The diagnosis is established by ultrasonography or fluoroscopy of the chest, which reveals the elevated hemidiaphragm with paradoxic movement of the affected side with breathing.

The mortality rate for unilateral lesions is approximately 10-15%. Most patients recover in the first 6-12 months. An outcome for bilateral lesions is poorer. The mortality rate approaches 50%, and prolonged ventilatory support may be necessary.

Management consists of careful surveillance of respiratory status, and intervention, when appropriate, is critical.

Laryngeal nerve injury

Disturbance of laryngeal nerve function may affect swallowing and breathing. Laryngeal nerve injury appears to result from an intrauterine posture in which the head is rotated and flexed laterally. During delivery, similar head movement, when marked, may injure the laryngeal nerve, accounting for approximately 10% of cases of vocal cord paralysis attributed to birth trauma. The infant presents with a hoarse cry or respiratory stridor, caused most often by unilateral laryngeal nerve paralysis. Swallowing may be affected if the superior branch is involved. Bilateral paralysis may be caused by trauma to both laryngeal nerves or, more commonly, by a CNS injury such as hypoxia or hemorrhage that involves the brain stem. Patients with bilateral paralysis often present with severe respiratory distress or asphyxia.

Direct laryngoscopic examination is necessary to make the diagnosis and to distinguish vocal cord paralysis from other causes of respiratory distress and stridor in the newborn. Differentiate from other rare etiologies, such as cardiovascular or CNS malformations or a mediastinal tumor.

Paralysis often resolves in 4-6 weeks, although recovery may take as long as 6-12 months in severe cases. Treatment is symptomatic. Small frequent feeds, once the neonate is stable, minimize the risk of aspiration. Infants with bilateral involvement may require gavage feeding and tracheotomy.

Spinal cord injury

Spinal cord injury incurred during delivery results from excessive traction or rotation. Traction is more important in breech deliveries (minority of cases), and torsion is more significant in vertex deliveries. True incidence is difficult to determine. The lower cervical and upper thoracic region for breech delivery and the upper and midcervical region for vertex delivery are the major sites of injury.

Major neuropathologic changes consist of acute lesions, which are hemorrhages, especially epidural, intraspinal, and edema. Hemorrhagic lesions are associated with varying degrees of stretching, laceration, and disruption or total transaction. Occasionally, the dura may be torn, and rarely, the vertebral fractures or dislocations may be observed.
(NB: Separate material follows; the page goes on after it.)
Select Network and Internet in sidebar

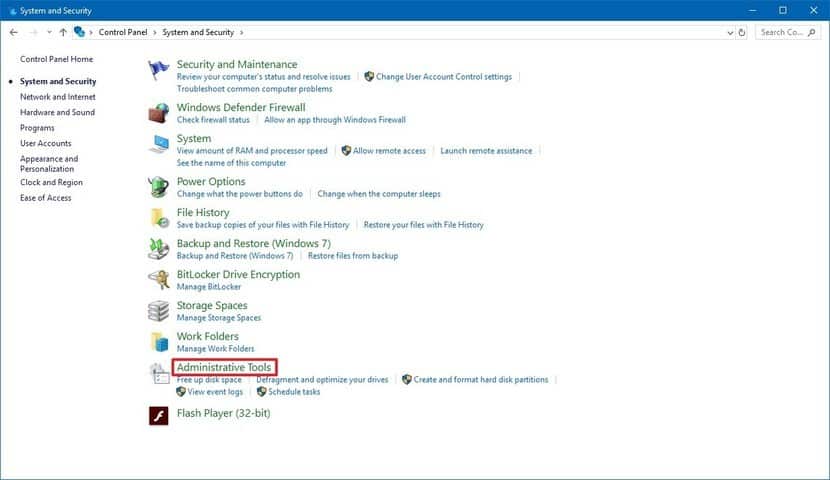tap(58, 97)
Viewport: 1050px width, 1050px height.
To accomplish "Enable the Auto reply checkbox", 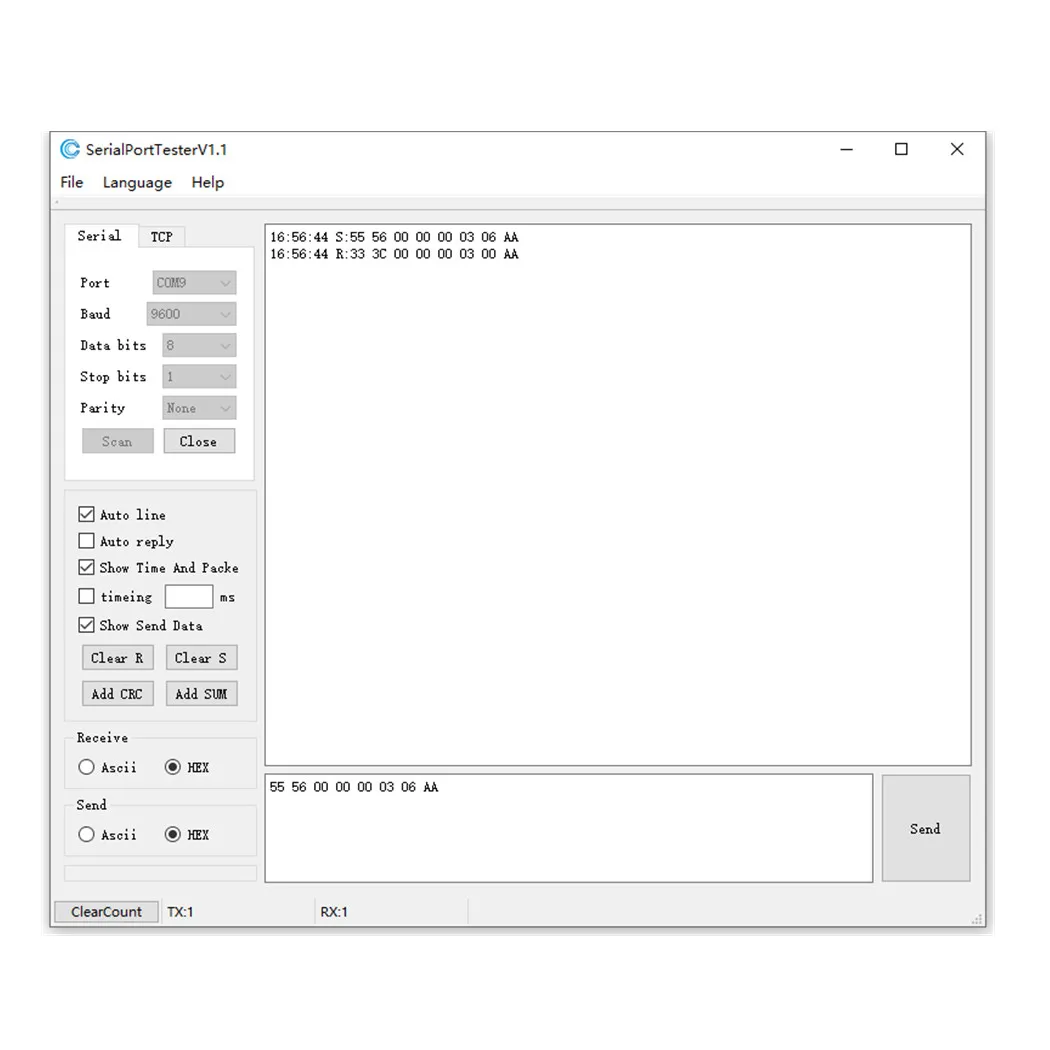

The clinical presentation is stillbirth or rapid neonatal death with failure to establish adequate respiratory function, especially in cases involving the upper cervical cord or lower brain stem. Severe respiratory failure may be obscured by mechanical ventilation and may cause ethical issues later. The infant may survive with weakness and hypotonia, and the true etiology may not be recognized. A neuromuscular disorder or transient hypoxic ischemic encephalopathy may be considered. Most infants later develop spasticity that may be mistaken for cerebral palsy.

Prevention is the most important aspect of medical care. Obstetric management of breech deliveries, instrumental deliveries, and pharmacologic augmentation of labor must be appropriate. Occasionally, injury may be sustained in utero.

The diagnosis is made by MRI or CT myelography. Little evidence indicates that laminectomy or decompression has anything to offer. A potential role for methylprednisolone exists. Supportive therapy is important.